• Work request:
Repeat, line for line, the entries printed below.

• Dataset records:
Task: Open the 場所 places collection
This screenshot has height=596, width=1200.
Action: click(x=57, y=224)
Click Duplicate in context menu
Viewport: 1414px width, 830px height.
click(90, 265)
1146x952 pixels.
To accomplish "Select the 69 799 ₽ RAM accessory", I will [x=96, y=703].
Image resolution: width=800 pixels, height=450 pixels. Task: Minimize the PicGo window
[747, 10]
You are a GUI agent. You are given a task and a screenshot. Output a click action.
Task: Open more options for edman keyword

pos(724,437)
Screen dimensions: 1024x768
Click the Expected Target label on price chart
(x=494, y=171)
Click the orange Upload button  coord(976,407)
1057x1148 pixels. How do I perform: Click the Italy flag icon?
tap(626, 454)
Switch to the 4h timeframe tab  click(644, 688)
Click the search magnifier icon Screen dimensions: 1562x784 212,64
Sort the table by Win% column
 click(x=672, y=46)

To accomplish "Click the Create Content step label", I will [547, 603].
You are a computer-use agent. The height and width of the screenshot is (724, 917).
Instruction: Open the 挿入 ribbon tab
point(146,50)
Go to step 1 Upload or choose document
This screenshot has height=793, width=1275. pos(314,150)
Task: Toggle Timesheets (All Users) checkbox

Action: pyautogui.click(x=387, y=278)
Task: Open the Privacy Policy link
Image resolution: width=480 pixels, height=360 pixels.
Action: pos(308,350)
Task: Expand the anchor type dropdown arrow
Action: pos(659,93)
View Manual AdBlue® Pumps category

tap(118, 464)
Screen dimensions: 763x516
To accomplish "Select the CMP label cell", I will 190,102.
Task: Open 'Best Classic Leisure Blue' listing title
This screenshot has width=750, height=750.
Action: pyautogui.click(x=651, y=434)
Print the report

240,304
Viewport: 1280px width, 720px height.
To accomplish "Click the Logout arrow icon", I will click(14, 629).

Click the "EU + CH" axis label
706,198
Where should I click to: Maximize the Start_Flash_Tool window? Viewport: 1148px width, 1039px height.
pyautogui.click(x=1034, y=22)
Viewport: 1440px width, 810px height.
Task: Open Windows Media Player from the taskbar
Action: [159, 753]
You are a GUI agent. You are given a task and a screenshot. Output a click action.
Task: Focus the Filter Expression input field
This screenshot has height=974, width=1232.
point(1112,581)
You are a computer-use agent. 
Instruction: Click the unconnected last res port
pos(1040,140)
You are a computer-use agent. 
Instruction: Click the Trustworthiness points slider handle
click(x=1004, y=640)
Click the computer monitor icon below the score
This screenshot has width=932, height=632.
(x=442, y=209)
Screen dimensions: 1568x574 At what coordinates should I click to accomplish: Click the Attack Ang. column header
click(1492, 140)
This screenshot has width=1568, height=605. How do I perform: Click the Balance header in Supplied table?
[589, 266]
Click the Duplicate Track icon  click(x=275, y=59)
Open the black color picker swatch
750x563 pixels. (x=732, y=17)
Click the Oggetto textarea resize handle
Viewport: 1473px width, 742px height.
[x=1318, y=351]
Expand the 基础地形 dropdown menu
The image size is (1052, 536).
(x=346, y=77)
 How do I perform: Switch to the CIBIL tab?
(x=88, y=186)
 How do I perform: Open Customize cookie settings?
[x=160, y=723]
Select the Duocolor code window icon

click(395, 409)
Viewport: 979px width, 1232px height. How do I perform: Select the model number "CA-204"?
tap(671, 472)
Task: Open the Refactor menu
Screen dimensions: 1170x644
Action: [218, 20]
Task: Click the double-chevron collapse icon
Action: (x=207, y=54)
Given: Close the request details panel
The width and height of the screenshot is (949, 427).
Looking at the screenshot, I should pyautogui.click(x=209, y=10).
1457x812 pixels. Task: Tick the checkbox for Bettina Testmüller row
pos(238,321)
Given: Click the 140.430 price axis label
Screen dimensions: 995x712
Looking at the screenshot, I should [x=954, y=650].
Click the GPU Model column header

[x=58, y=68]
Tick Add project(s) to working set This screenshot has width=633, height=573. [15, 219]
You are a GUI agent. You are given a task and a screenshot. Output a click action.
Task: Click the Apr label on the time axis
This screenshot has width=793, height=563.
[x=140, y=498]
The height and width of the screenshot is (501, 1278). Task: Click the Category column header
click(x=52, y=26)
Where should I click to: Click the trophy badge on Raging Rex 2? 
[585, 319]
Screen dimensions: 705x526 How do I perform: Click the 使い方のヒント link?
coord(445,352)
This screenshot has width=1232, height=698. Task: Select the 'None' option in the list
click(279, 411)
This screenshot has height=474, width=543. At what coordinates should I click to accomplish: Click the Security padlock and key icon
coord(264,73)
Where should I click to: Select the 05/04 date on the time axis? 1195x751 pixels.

• Answer space:
Task: Open the 場所 places collection
This screenshot has height=596, width=1200.
Action: click(x=57, y=224)
Click Duplicate in context menu
Viewport: 1414px width, 830px height.
click(90, 265)
1146x952 pixels.
To accomplish "Select the 69 799 ₽ RAM accessory", I will [x=96, y=703].
Image resolution: width=800 pixels, height=450 pixels. Task: Minimize the PicGo window
[747, 10]
You are a GUI agent. You are given a task and a screenshot. Output a click action.
Task: Open more options for edman keyword

pos(724,437)
Screen dimensions: 1024x768
Click the Expected Target label on price chart
(x=494, y=171)
Click the orange Upload button  coord(976,407)
1057x1148 pixels. How do I perform: Click the Italy flag icon?
tap(626, 454)
Switch to the 4h timeframe tab  click(644, 688)
Click the search magnifier icon Screen dimensions: 1562x784 212,64
Sort the table by Win% column
 click(x=672, y=46)

To accomplish "Click the Create Content step label", I will [547, 603].
You are a computer-use agent. The height and width of the screenshot is (724, 917).
Instruction: Open the 挿入 ribbon tab
point(146,50)
Go to step 1 Upload or choose document
This screenshot has height=793, width=1275. pos(314,150)
Task: Toggle Timesheets (All Users) checkbox

Action: pyautogui.click(x=387, y=278)
Task: Open the Privacy Policy link
Image resolution: width=480 pixels, height=360 pixels.
Action: pos(308,350)
Task: Expand the anchor type dropdown arrow
Action: pos(659,93)
View Manual AdBlue® Pumps category

tap(118, 464)
Screen dimensions: 763x516
To accomplish "Select the CMP label cell", I will 190,102.
Task: Open 'Best Classic Leisure Blue' listing title
This screenshot has width=750, height=750.
Action: pyautogui.click(x=651, y=434)
Print the report

240,304
Viewport: 1280px width, 720px height.
To accomplish "Click the Logout arrow icon", I will click(14, 629).

Click the "EU + CH" axis label
706,198
Where should I click to: Maximize the Start_Flash_Tool window? Viewport: 1148px width, 1039px height.
pyautogui.click(x=1034, y=22)
Viewport: 1440px width, 810px height.
Task: Open Windows Media Player from the taskbar
Action: [159, 753]
You are a GUI agent. You are given a task and a screenshot. Output a click action.
Task: Focus the Filter Expression input field
This screenshot has height=974, width=1232.
point(1112,581)
You are a computer-use agent. 
Instruction: Click the unconnected last res port
pos(1040,140)
You are a computer-use agent. 
Instruction: Click the Trustworthiness points slider handle
click(x=1004, y=640)
Click the computer monitor icon below the score
This screenshot has width=932, height=632.
(x=442, y=209)
Screen dimensions: 1568x574 At what coordinates should I click to accomplish: Click the Attack Ang. column header
click(1492, 140)
This screenshot has width=1568, height=605. How do I perform: Click the Balance header in Supplied table?
[589, 266]
Click the Duplicate Track icon  click(x=275, y=59)
Open the black color picker swatch
750x563 pixels. (x=732, y=17)
Click the Oggetto textarea resize handle
Viewport: 1473px width, 742px height.
[x=1318, y=351]
Expand the 基础地形 dropdown menu
The image size is (1052, 536).
(x=346, y=77)
 How do I perform: Switch to the CIBIL tab?
(x=88, y=186)
 How do I perform: Open Customize cookie settings?
[x=160, y=723]
Select the Duocolor code window icon

click(395, 409)
Viewport: 979px width, 1232px height. How do I perform: Select the model number "CA-204"?
tap(671, 472)
Task: Open the Refactor menu
Screen dimensions: 1170x644
Action: [218, 20]
Task: Click the double-chevron collapse icon
Action: (x=207, y=54)
Given: Close the request details panel
The width and height of the screenshot is (949, 427).
Looking at the screenshot, I should pyautogui.click(x=209, y=10).
1457x812 pixels. Task: Tick the checkbox for Bettina Testmüller row
pos(238,321)
Given: Click the 140.430 price axis label
Screen dimensions: 995x712
Looking at the screenshot, I should [x=954, y=650].
Click the GPU Model column header

[x=58, y=68]
Tick Add project(s) to working set This screenshot has width=633, height=573. [15, 219]
You are a GUI agent. You are given a task and a screenshot. Output a click action.
Task: Click the Apr label on the time axis
This screenshot has width=793, height=563.
[x=140, y=498]
The height and width of the screenshot is (501, 1278). Task: Click the Category column header
click(x=52, y=26)
Where should I click to: Click the trophy badge on Raging Rex 2? 
[585, 319]
Screen dimensions: 705x526 How do I perform: Click the 使い方のヒント link?
coord(445,352)
This screenshot has width=1232, height=698. Task: Select the 'None' option in the list
click(279, 411)
This screenshot has height=474, width=543. At what coordinates should I click to accomplish: Click the Security padlock and key icon
coord(264,73)
Where should I click to: Select the 05/04 date on the time axis? 1195x751 pixels.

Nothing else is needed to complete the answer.